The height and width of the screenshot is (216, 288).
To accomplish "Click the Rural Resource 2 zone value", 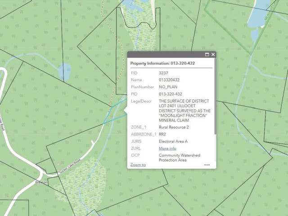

━━━━━━━━━━━━━━━━

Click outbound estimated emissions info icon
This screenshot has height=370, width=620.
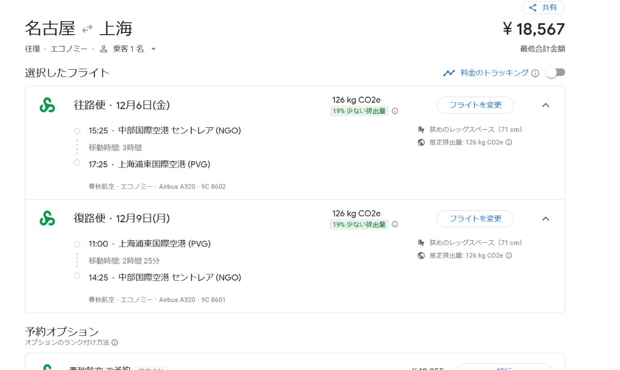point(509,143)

━━━━━━━━━━━━━━━━

**What to work on**
Print the line above containing "The height and", the line containing "the Rural Resource", and everything between them, exactly as written. Pictures stay out.

**Response for this exercise**
The height and width of the screenshot is (216, 288).
To accomplish "Click the Rural Resource 2 zone value", 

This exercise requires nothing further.